Die Öfen der Bäckerei in der Königstraße hingegen werden Ende Januar zum letzten Mal angeworfen. „Wir waren jetzt über 60 Jahre erfolgreich. Wenn wir es weiter sein wollten, müssten wir größer werden“, sagt Henoch Schulze. „Auf der grünen Wiese zu bauen macht für uns aber keinen Sinn.“ Der Bäckermeister ist auch mancher Regulierung müde. Die vielen Auflagen machten mürbe, sagt er und erzählt, wie er wenige Jahre alte, teuer angeschaffte Ladenkassen 2019 ausrangieren musste, weil sie den neuen Sicherheitsstandards nicht mehr genügten – „einen Monat, nachdem sie bei der Steuerprüfung für perfekt befunden wurden“, erzählt er. „Wir mussten die Kassen dann entsorgen. Das kann’s doch nicht sein.“

Von Beginn an beschäftigte Schulzes Vater auch Menschen mit Behinderung in der Bäckerei. „Das haben wir weitergeführt, es war für uns immer eine Bereicherung“, so Schulze. Anfangs sei die Beschäftigung solcher Mitarbeiterinnen und Mitarbeiter zu 85  Prozent gefördert worden, „heute gibt es kaum noch Fördergelder“, moniert er.
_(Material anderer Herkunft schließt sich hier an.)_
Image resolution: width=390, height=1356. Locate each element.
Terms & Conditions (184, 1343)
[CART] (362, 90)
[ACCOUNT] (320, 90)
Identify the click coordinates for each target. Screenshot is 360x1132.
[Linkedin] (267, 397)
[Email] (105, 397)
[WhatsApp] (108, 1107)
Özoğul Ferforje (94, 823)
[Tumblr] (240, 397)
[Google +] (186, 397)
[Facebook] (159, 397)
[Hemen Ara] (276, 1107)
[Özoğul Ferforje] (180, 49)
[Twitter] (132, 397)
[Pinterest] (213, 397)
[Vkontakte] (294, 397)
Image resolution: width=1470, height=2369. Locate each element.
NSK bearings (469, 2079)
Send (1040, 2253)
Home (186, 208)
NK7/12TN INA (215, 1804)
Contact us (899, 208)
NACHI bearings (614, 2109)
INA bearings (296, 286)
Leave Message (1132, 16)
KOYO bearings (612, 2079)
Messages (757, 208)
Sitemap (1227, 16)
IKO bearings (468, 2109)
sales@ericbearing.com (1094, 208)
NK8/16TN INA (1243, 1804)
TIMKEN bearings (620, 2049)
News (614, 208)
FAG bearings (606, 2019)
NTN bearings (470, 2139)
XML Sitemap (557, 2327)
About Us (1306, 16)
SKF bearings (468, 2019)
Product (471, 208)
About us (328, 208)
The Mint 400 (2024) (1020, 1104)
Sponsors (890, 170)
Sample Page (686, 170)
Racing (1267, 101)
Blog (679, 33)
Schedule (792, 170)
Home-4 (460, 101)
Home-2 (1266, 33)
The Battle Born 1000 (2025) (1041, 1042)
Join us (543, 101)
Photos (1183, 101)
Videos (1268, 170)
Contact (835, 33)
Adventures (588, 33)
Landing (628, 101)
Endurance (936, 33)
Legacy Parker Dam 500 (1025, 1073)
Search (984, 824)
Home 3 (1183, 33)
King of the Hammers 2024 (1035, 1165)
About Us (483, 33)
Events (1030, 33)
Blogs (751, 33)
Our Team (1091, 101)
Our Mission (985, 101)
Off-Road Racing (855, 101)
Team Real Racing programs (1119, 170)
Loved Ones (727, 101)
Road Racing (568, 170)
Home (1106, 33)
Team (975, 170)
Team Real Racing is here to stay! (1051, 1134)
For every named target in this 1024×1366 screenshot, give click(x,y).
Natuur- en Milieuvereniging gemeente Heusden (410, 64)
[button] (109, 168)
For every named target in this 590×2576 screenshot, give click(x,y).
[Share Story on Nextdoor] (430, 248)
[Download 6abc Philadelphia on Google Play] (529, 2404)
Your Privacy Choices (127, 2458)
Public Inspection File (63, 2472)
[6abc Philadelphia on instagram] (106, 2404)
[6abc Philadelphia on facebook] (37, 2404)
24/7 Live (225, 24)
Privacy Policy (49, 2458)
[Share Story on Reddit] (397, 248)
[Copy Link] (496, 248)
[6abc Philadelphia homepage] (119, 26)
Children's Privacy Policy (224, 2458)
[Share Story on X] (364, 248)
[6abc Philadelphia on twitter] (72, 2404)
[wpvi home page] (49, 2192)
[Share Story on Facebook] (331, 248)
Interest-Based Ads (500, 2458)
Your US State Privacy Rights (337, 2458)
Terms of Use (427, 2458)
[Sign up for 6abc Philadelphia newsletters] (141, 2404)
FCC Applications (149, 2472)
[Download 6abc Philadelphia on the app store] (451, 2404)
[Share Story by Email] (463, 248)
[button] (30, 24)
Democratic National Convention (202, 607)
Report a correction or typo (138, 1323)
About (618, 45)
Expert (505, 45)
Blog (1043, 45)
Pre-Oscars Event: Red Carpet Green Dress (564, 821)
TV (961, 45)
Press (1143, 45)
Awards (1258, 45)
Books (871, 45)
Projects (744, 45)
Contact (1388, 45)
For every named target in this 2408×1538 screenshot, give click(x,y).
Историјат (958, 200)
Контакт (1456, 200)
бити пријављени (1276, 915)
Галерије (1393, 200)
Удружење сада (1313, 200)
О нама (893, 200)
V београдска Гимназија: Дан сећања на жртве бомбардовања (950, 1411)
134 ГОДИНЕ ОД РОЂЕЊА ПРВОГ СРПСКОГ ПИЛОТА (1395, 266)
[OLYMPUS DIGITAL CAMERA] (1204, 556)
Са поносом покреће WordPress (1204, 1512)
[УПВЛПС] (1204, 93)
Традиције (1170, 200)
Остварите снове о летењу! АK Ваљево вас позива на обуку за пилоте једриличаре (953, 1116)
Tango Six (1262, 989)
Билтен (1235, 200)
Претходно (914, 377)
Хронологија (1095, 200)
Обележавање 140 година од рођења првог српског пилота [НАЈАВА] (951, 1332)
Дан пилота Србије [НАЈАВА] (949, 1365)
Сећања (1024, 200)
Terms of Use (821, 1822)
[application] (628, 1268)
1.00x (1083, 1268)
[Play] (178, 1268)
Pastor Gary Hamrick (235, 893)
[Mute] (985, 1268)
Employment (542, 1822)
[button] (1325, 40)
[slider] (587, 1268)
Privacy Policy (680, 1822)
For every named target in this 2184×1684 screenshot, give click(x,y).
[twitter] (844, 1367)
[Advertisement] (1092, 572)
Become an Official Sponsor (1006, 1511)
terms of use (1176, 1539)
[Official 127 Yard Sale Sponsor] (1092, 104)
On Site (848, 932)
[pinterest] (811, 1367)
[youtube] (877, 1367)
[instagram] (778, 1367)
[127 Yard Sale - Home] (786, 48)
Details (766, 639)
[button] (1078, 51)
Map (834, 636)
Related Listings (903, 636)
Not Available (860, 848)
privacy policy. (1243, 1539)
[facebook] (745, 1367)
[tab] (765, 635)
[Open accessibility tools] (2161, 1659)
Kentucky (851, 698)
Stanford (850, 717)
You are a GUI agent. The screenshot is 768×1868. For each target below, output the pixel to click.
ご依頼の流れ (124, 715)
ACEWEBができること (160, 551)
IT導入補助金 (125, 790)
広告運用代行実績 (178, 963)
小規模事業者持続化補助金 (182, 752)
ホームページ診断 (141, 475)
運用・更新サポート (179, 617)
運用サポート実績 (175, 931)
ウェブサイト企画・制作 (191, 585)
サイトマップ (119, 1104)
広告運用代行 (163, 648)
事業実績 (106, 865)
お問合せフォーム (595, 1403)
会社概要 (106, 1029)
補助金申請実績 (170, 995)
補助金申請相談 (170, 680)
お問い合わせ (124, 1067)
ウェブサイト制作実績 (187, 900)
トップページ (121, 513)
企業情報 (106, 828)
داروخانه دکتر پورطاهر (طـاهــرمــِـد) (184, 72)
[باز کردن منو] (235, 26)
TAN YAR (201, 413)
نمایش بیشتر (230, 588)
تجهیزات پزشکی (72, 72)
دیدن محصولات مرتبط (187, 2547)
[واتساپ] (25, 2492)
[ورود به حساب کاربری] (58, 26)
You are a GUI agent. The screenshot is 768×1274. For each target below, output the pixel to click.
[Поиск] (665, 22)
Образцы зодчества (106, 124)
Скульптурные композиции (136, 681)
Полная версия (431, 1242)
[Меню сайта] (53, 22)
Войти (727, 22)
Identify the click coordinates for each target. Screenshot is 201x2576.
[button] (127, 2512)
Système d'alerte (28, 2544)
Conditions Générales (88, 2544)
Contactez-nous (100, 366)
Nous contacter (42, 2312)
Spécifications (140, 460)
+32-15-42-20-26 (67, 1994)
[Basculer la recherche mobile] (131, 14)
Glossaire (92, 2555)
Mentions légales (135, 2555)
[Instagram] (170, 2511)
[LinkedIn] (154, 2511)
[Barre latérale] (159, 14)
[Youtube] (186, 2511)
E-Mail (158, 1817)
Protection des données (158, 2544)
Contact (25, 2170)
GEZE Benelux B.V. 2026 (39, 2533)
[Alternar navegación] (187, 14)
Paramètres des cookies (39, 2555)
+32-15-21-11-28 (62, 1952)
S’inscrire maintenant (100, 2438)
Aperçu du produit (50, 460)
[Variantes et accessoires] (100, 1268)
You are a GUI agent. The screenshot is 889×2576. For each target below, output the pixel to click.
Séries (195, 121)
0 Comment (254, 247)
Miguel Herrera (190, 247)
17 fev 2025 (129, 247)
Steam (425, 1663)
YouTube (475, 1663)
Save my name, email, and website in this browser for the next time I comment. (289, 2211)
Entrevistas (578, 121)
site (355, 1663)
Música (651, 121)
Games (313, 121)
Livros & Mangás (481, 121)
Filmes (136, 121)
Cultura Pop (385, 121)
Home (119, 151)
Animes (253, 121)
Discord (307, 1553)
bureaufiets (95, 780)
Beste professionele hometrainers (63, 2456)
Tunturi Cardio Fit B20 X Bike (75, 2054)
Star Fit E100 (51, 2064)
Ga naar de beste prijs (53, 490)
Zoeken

Viele Betriebe zahlten dann lieber eine Abgabe, als Menschen mit Behinderung einzustellen. „Das führt zu einer gesellschaftlichen Verarmung“, findet Schulze.

Überhaupt macht er sich seine Gedanken über den gesellschaftlichen Zusammenhalt, auch über Themen wie Vereinsamung oder Armut im Alter. Bei Gesprächen mit Kunden, vor allem im Café, bekomme man in dieser Hinsicht schon vieles mit. „Alte Menschen brauchen Ansprache und jemanden zum Zuhören, aber das fehlt ihnen oft.“ Diese – und überhaupt die vielen Gespräche – würden seiner Frau und ihm künftig fehlen, ahnt Schulze.

Die Bäckerei: von Kindheit an ein Lebensmittelpunkt

Überhaupt sind diese letzten Wochen nicht einfach. „Einen Betrieb zu beenden, das ist ja fast mehr Arbeit, als einen zu eröffnen“, sagt er. Zudem: „Die Bäckerei war von Kindheit an mein Lebensmittelpunkt. In einer Bäckerei aufzuwachsen, das war etwas ganz Besonderes. Meine Geschwister und ich hatten von Kind auf einen ganz anderen Bezug zu Nahrungsmitteln. Jetzt geht ein Stück Familiengeschichte zu Ende.“ Seine Eltern – die nicht mehr leben – hätten die Entscheidung aber gewiss verstanden, denkt er. Was die Zukunft für seine Frau und ihn bringe, sei noch offen, erklärt Schulze. Nach Österreich übersiedeln – ein Gerücht, das derzeit in Asperg umgeht – werde man jedenfalls nicht.